A: The case $n=1$ is trivial. Let $n\ge2$
By contradiction assume that $n=3^km$ where $3\not|m$, $m\ge2$ and let $$P_q(x)=x^{2q}+x^q+1\in\mathbb Z[x]$$ so
$$P_n(x)=(x^{3^k})^{2m}+(x^{3^k})^{m}+1=P_m(x^{3^k})$$ We have $$P_m(j)=P_m(j^2)=j^{2m}+j^m+1=\frac{j^{3m}-1}{j^m-1}=0$$ hence $P_1(x)|P_m(x)$ in $\mathbb Z[x]$ so $$P_1(2^{3^k})|P_m(2^{3^k})=P_n(2)=4^n+2^n+1$$
and
$$1<P_1(2^{3^k})<4^n+2^n+1$$
so $4^n+2^n+1$ isn't prime. Contradiction.
A: Lemma: $\gcd(a^n - 1, a^m - 1) = a^{\gcd(n, m)} - 1$
Proof: Several proofs can be found here

$4^n+2^n+1 = \frac{8^n-1}{2^n-1}$. Let $n=3^t \times k$, where $k$ is not divisible by $3$. The numerator becomes $8^{3^t \times k}-1 = \left( {8^{3^t}} \right) ^k-1$, which has a factor  $\left(8^{3^t}-1 \right)$.

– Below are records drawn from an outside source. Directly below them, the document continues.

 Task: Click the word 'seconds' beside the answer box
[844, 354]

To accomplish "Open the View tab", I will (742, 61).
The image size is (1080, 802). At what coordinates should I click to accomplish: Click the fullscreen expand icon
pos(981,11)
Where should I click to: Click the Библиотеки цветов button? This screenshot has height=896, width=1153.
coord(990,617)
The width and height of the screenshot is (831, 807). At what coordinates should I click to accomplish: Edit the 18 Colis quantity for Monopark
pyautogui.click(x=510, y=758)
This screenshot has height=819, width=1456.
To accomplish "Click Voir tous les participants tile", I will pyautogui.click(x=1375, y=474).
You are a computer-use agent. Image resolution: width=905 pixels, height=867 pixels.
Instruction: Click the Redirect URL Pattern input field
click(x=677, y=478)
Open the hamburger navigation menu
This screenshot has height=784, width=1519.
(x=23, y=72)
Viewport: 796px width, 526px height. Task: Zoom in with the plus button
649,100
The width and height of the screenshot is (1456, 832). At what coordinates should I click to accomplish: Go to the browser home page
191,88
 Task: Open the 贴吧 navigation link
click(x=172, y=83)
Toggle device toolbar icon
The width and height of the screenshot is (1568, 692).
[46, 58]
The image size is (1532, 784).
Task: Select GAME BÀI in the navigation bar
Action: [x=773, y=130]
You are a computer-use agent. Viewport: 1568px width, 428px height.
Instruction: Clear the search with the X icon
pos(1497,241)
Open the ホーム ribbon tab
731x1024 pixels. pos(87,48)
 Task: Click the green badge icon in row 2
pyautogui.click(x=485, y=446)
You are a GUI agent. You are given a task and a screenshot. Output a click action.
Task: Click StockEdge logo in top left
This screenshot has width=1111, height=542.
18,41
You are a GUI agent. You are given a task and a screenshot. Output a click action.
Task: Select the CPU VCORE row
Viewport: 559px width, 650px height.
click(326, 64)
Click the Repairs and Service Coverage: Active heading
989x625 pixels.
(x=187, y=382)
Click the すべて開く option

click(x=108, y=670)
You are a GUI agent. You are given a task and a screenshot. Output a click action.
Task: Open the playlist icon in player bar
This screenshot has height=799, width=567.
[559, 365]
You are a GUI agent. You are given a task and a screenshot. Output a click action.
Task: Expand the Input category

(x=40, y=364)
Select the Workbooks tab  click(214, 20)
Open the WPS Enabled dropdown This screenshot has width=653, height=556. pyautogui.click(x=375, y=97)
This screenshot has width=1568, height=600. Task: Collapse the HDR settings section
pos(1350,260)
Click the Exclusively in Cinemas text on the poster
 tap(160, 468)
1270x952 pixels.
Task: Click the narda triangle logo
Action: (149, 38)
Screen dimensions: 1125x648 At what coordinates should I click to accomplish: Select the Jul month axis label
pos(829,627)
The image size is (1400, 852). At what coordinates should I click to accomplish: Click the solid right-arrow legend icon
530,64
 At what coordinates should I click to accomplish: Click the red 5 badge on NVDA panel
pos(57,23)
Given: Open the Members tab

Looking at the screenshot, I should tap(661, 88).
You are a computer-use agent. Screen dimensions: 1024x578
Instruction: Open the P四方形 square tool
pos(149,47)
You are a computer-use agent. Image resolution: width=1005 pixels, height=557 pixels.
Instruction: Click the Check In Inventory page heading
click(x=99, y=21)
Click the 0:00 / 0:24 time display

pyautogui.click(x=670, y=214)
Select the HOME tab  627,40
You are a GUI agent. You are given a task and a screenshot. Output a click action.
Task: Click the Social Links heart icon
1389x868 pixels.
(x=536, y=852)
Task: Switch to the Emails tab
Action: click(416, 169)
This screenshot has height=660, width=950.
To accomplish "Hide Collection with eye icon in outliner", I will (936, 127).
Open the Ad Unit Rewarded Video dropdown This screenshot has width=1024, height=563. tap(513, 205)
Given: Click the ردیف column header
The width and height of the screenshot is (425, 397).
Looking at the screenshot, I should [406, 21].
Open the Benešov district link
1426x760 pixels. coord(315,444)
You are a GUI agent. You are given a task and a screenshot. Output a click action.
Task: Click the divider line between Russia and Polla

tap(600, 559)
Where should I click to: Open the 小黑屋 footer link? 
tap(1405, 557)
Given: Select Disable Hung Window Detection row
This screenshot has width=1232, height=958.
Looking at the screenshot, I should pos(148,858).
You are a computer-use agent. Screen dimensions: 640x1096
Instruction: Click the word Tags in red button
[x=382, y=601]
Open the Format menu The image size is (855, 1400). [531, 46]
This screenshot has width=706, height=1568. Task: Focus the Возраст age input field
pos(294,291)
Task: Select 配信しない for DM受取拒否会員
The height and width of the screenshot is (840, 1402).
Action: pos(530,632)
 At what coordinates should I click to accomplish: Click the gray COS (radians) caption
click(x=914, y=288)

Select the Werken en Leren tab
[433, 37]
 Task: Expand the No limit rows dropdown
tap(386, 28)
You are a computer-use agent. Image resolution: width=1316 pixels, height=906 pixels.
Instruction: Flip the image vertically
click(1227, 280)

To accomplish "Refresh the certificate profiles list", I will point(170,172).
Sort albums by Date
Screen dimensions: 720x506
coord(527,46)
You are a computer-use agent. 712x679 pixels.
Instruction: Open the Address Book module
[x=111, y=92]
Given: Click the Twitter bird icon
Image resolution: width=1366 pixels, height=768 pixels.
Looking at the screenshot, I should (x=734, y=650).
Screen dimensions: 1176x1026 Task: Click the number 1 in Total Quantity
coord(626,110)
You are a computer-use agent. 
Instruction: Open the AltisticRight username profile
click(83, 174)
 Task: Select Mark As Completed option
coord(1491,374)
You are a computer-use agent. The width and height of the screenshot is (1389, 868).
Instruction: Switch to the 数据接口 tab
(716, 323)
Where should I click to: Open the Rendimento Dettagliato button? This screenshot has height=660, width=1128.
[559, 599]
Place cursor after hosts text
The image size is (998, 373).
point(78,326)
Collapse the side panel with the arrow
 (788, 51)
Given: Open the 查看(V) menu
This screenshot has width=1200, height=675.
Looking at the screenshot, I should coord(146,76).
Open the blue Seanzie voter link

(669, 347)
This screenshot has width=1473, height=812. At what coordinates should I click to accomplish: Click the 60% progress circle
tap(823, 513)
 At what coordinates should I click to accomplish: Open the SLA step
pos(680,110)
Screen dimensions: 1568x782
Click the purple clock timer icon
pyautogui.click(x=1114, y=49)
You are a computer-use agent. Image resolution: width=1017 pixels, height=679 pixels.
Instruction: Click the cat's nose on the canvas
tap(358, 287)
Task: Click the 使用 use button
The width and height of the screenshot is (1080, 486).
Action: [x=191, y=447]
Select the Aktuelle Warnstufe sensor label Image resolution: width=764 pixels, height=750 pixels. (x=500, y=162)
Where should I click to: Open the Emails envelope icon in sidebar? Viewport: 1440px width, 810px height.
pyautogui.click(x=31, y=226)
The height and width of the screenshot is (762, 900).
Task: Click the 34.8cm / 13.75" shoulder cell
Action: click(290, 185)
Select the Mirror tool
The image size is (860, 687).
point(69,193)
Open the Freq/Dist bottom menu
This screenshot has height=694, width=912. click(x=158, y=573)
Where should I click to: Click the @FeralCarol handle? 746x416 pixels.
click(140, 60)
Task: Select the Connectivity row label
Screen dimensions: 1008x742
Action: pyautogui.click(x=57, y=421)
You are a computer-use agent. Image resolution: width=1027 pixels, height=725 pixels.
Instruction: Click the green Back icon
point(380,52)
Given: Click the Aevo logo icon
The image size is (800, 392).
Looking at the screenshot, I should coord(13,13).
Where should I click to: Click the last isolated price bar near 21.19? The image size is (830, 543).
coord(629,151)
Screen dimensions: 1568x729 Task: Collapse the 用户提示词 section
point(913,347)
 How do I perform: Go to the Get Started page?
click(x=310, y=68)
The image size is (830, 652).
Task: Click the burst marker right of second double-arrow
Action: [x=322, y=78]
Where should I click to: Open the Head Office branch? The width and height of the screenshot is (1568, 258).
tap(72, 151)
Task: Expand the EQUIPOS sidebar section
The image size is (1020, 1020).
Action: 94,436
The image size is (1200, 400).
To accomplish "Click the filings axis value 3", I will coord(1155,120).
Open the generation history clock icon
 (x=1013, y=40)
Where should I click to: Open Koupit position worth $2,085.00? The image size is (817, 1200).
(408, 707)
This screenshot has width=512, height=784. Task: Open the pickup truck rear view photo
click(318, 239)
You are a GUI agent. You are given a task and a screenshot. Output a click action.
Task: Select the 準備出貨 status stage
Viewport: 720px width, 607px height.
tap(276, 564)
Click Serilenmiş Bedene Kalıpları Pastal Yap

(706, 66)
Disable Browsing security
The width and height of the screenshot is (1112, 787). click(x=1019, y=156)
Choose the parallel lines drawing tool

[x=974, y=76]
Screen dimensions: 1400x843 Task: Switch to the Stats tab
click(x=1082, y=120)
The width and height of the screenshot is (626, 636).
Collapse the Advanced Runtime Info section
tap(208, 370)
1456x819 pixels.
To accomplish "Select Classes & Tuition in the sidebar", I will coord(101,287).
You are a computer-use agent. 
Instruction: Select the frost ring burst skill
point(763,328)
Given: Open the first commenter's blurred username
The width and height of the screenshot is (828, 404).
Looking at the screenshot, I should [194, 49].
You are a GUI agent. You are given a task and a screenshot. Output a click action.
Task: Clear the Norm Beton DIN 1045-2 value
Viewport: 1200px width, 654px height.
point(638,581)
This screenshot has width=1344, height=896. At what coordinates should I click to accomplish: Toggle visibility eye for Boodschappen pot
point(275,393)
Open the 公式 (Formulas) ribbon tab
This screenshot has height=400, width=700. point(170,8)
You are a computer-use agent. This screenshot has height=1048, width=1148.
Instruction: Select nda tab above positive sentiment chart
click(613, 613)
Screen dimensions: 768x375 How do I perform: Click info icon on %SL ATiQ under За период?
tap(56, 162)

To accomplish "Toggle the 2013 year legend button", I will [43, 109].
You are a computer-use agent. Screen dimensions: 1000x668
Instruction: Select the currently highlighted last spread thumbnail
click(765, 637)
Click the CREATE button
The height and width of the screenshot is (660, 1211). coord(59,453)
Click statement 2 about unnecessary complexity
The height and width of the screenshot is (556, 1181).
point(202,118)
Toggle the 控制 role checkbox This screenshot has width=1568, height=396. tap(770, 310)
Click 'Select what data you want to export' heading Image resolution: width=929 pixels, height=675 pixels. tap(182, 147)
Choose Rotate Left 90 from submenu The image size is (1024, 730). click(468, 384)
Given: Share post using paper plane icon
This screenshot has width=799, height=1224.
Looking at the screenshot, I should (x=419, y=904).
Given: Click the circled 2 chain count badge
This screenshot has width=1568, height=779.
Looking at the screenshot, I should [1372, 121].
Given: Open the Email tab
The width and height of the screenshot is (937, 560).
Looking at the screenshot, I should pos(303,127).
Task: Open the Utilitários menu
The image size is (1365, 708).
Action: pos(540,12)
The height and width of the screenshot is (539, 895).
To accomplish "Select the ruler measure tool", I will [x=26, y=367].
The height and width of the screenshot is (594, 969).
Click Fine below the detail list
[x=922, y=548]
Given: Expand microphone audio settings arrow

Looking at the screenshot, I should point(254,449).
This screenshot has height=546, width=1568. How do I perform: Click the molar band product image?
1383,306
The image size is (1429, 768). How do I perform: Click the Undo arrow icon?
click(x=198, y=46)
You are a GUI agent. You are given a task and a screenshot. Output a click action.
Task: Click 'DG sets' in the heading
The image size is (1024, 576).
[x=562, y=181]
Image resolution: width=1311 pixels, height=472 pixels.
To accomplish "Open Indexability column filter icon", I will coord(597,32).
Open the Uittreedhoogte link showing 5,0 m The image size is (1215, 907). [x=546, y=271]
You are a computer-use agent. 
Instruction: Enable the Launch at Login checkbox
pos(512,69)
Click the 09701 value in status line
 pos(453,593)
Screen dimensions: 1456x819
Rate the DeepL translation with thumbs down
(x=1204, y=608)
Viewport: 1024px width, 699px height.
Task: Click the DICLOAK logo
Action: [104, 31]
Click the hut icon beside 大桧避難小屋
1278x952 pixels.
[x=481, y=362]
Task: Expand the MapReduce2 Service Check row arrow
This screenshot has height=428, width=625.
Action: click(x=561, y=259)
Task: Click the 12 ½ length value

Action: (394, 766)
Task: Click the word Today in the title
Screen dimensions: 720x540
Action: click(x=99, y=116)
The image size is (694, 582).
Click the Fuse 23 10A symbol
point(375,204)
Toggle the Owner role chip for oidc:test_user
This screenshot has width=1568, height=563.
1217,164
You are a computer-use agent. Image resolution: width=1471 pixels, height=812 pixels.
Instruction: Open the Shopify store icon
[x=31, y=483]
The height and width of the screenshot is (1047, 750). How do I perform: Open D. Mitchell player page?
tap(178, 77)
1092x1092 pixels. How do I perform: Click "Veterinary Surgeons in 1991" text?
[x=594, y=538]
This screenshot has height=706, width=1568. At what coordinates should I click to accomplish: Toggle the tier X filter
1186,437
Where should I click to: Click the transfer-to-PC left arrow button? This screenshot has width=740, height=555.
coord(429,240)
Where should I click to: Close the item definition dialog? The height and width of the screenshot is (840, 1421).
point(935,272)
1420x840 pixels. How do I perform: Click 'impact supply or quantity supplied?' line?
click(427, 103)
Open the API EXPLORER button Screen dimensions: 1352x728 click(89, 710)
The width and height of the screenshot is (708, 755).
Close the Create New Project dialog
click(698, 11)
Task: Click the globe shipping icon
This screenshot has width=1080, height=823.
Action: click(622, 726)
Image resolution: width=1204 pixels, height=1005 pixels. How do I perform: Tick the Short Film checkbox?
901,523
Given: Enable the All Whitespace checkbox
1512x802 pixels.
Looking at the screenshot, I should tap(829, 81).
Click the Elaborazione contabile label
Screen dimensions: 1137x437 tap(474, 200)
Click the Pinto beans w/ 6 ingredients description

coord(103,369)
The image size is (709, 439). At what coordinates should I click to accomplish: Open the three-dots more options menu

The denominator becomes $2^{3^t \times k}-1$. By our lemma, $\gcd(8^{3^t}-1, 2^{3^t \times k}-1)$ $= \gcd(8^{3^t}-1, 8^{3^{t-1} \times k}-1)$ $ = 8^{\gcd(3^t, {3^{t-1} \times k})} - 1 = 8^{3^{t-1}}-1 = 2^{3^{t}}-1$, since $3 \nmid k$. 
We now rewrite the fraction $\frac{8^n-1}{2^n-1}$as follows: 
$$\frac{ \left( 2^{3^{t}}-1 \right) \left( {\left(2^{3^{t}}\right)}^2 + 2^{3^{t}} +1\right)  \left( {\left(8^{3^{t}}\right)}^{k-1} + {\left(8^{3^{t}}\right)}^{k-2} + ... +1\right)}{\left( 2^{3^{t}}-1 \right)  \left( {\left(2^{3^{t}}\right)}^{k-1} + {\left(2^{3^{t}}\right)}^{k-2} + ... +1\right)}$$
$\gcd\left( \left( {\left(2^{3^{t}}\right)}^2 + 2^{3^{t}} +1\right),\left( {\left(2^{3^{t}}\right)}^{k-1} + {\left(2^{3^{t}}\right)}^{k-2} + ... +1\right) \right) = 1$, so the only way the fraction cancels to a prime is when $\left( {\left(8^{3^{t}}\right)}^{k-1} + {\left(8^{3^{t}}\right)}^{k-2} + ... +1\right)$ $=\left( {\left(2^{3^{t}}\right)}^{k-1} + {\left(2^{3^{t}}\right)}^{k-2} + ... +1\right)$. This only occurs when $k=1$. Hence, $n$ is of the form $3^t$.